Your instructions:
Pictures stay out of the copy. Transcribe exactly the lines from the line with "Viewport: 827px width, 454px" through the final line of the records.

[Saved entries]
###
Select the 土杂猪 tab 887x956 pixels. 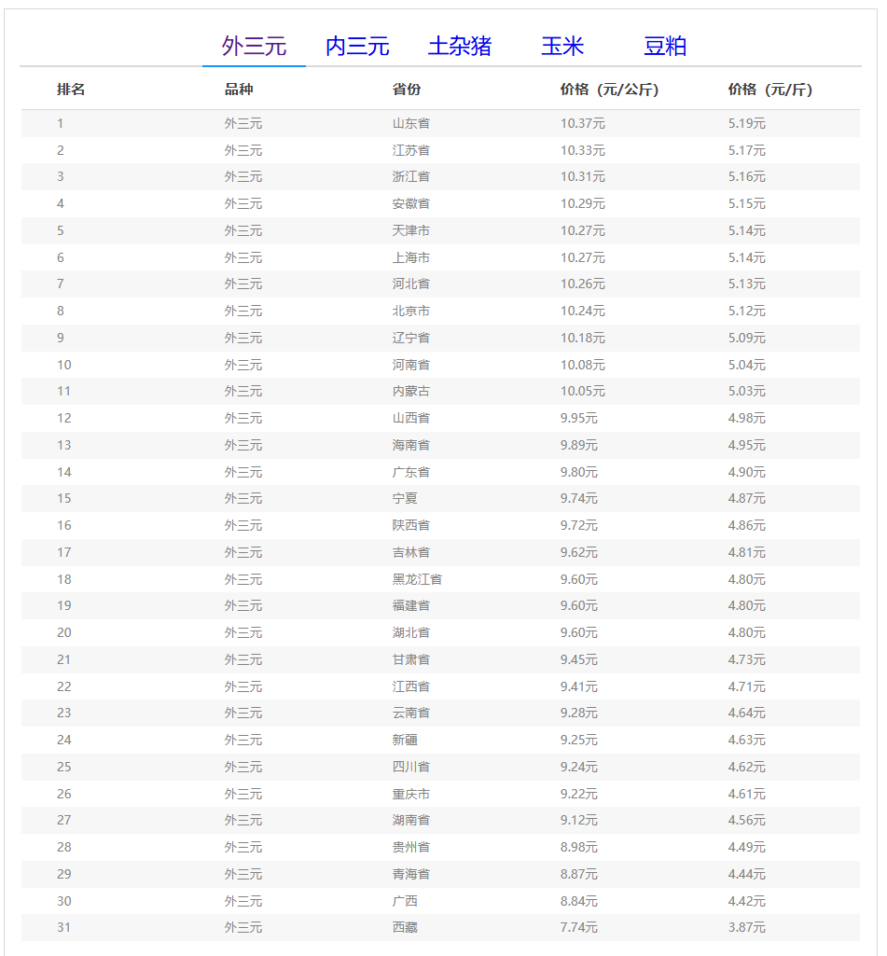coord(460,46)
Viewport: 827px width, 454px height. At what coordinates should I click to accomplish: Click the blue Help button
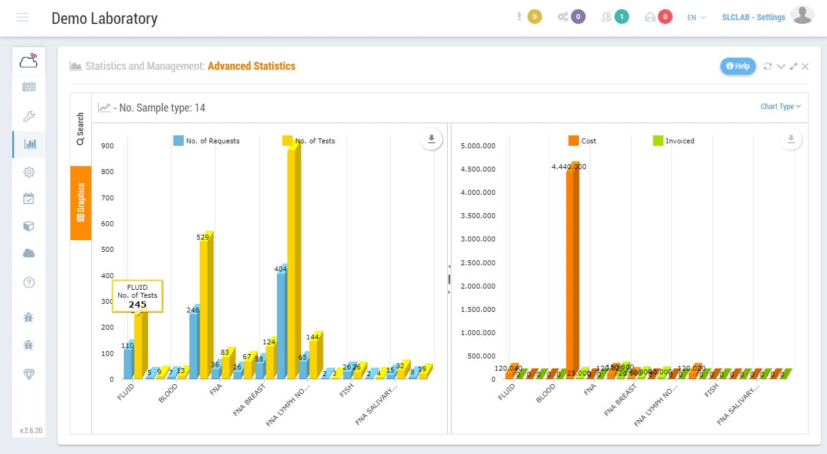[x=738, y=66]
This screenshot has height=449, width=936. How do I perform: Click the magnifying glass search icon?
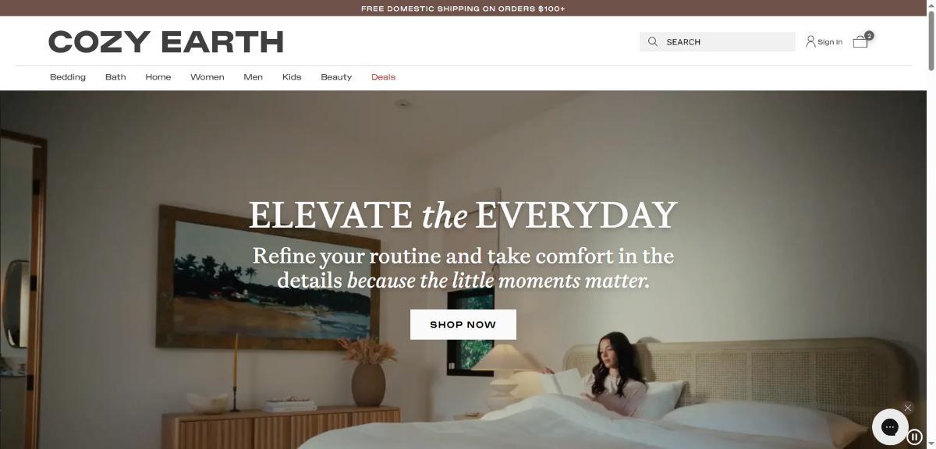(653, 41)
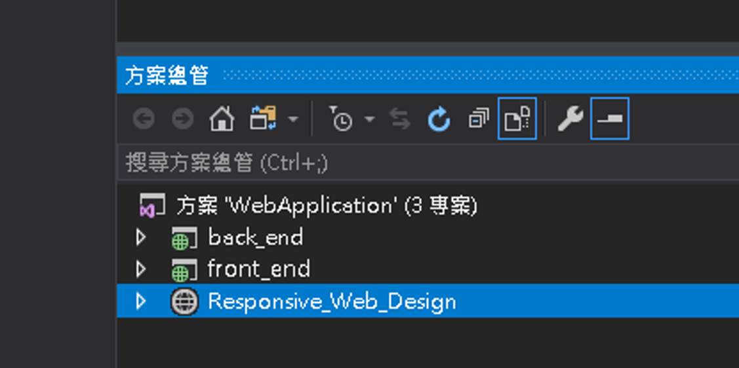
###
Solution to this task:
Viewport: 827px width, 454px height. At what coordinates should I click to accomplish: Click the blue Help button
[x=738, y=66]
This screenshot has height=449, width=936. How do I perform: Click the magnifying glass search icon?
(653, 41)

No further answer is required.